Il canto di Elisabetta prosegue dopo la benedizione con una domanda: A che debbo che la Madre del mio Signore venga a me?

Queste stesse parole sono ricche di reminiscenze del Primo Testamento: sono parole che disse Davide nel trasferimento dell’arca a Gerusalemme, la nuova capitale davidica (2Sam 6,9).

Le manifestazioni di gioia della parente Elisabetta corrispondono all’esultanza del popolo e del re Davide in quella straordinaria circostanza.

Il racconto sembra modellato su quello del trasporto dell’arca dell’alleanza a Gerusalemme: lo stesso contesto geografico, la regione di Giuda. In entrambi gli episodi vi sono manifestazioni di gioia: Davide faceva festa davanti al Signore, v.5; trasportò l’arca con gioia, v. 12; danzava saltando e ballando, vv 14.16 – il Bambino nel grembo di Elisabetta sussultò, esultò di gioia, vv 41. 44.

Davide e tutta la casa d’Israele trasportarono l’arca con tripudio e a suon di tromba, v.15; Elisabetta fu piena di Spirito Santo ed esclamò a gran voce, vv41.42. La presenza dell’arca nella casa di Obed Edom di Gat è motivo di benedizione (2Sam 6, 11-12), come pure quella di Maria in casa di Zaccaria (Elisabetta fu ripiena di Spirito Santo, v41). Come Davide è preso da religioso timore davanti all’arca v.9 come potrà venire a me l’arca del Signore?, così Elisabetta davanti a Maria: A che debbo che la Madre del mio Signore venga a me? v. 43.

L’arca sosta tre mesi in casa di Obed Edom, v. 11, Maria circa tre mesi, v.56 presso Elisabetta.

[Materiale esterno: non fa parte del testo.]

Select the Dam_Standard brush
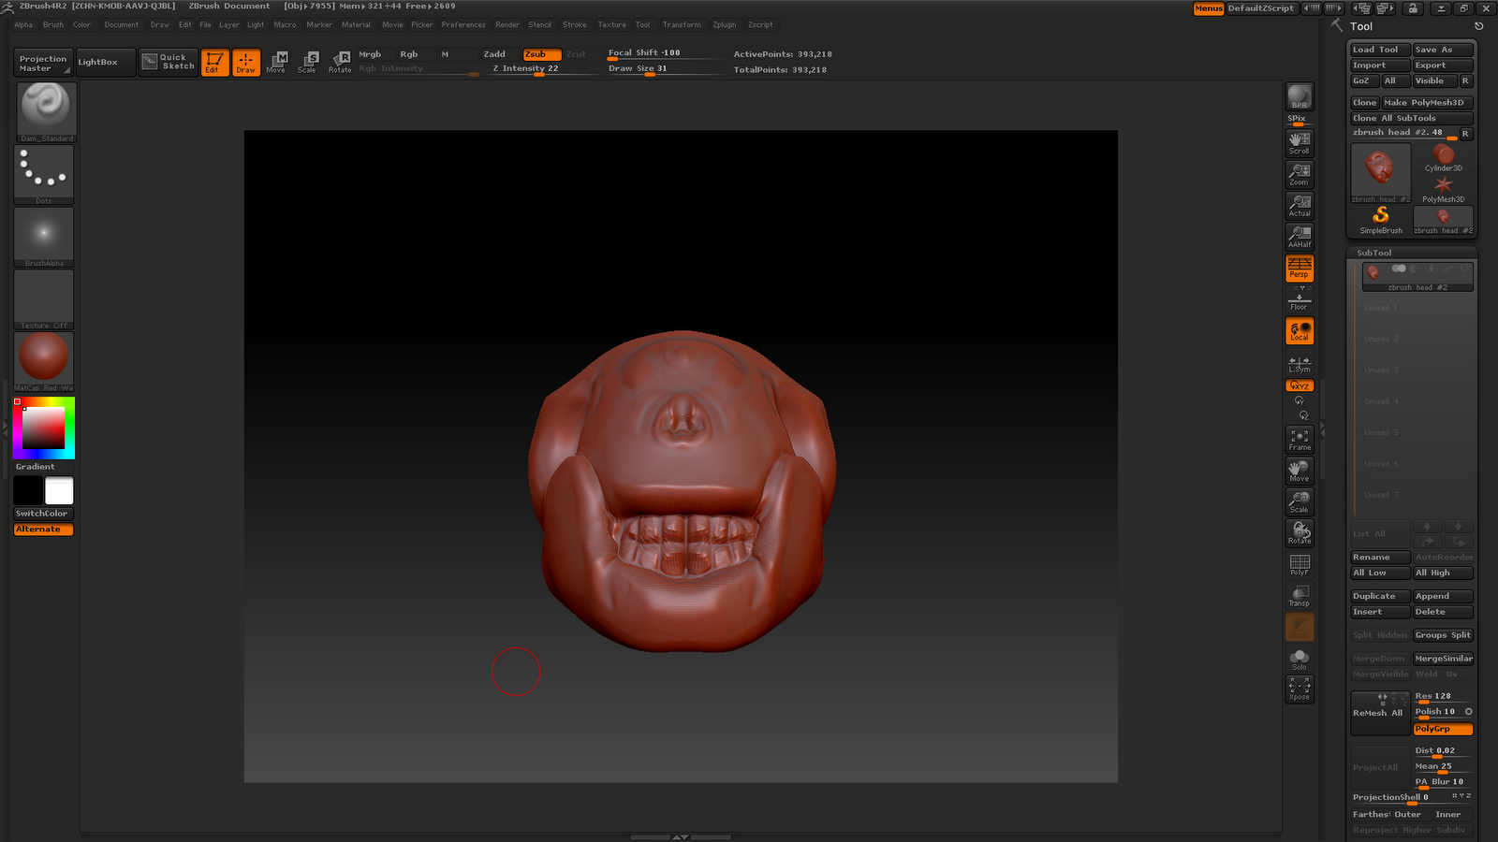This screenshot has width=1498, height=842. click(42, 109)
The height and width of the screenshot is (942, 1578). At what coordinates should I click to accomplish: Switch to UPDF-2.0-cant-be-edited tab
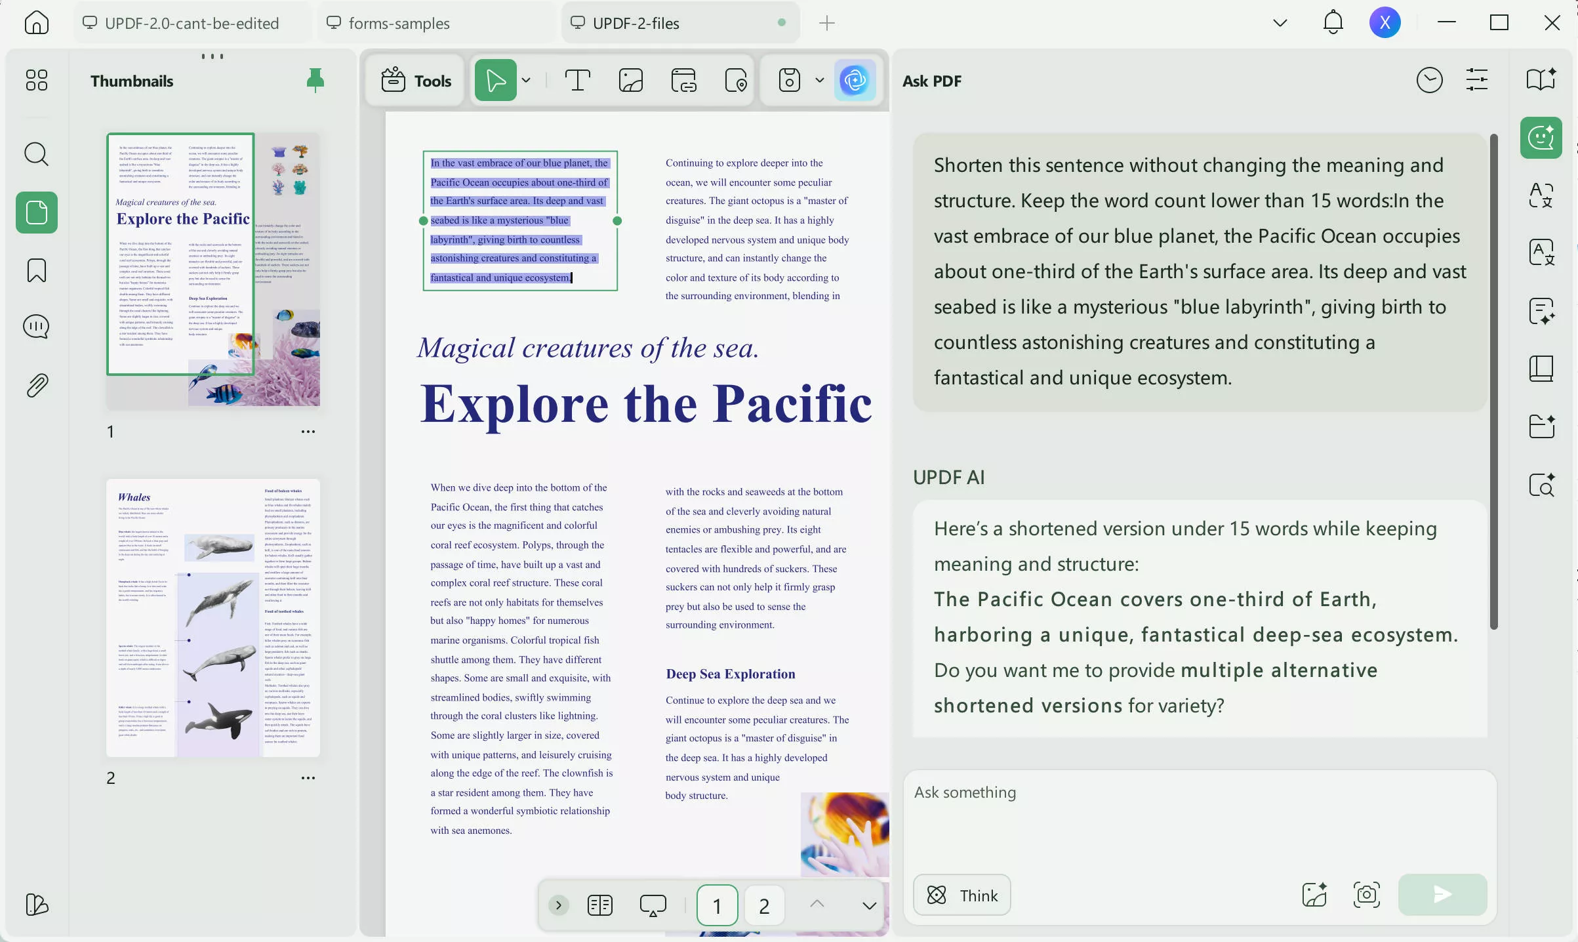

Poiché l’arca dell’alleanza aveva accompagnato il popolo nella traversata del deserto e nelle battaglie per la conquista della terra promessa, l’evangelista con questo parallelismo vuole indicare che Maria è l’arca della nuova alleanza, la nuova, vera dimora di Dio tra gli uomini. Ormai Dio non abita più in un simbolo materiale, ma tra persone vive.

Dall’incontro tra queste due donne entrambe visitate che nel salutarsi si rivelano il segreto della loro maternità di grazia, nasce il Magnificat di Maria:  sentirsi compresa e confermata nel suo segreto senza che lo abbia rivelato a nessuno,  fa esplodere nel canto Maria, che è come una voce solista che intona, ma rappresenta quel popolo immenso che Dio aveva lasciato intravvedere ad Abramo mostrandogli le stelle: l’attesa del popolo è ormai finita: Dio è qui,  il Dio con noi, che abita in mezzo a noi.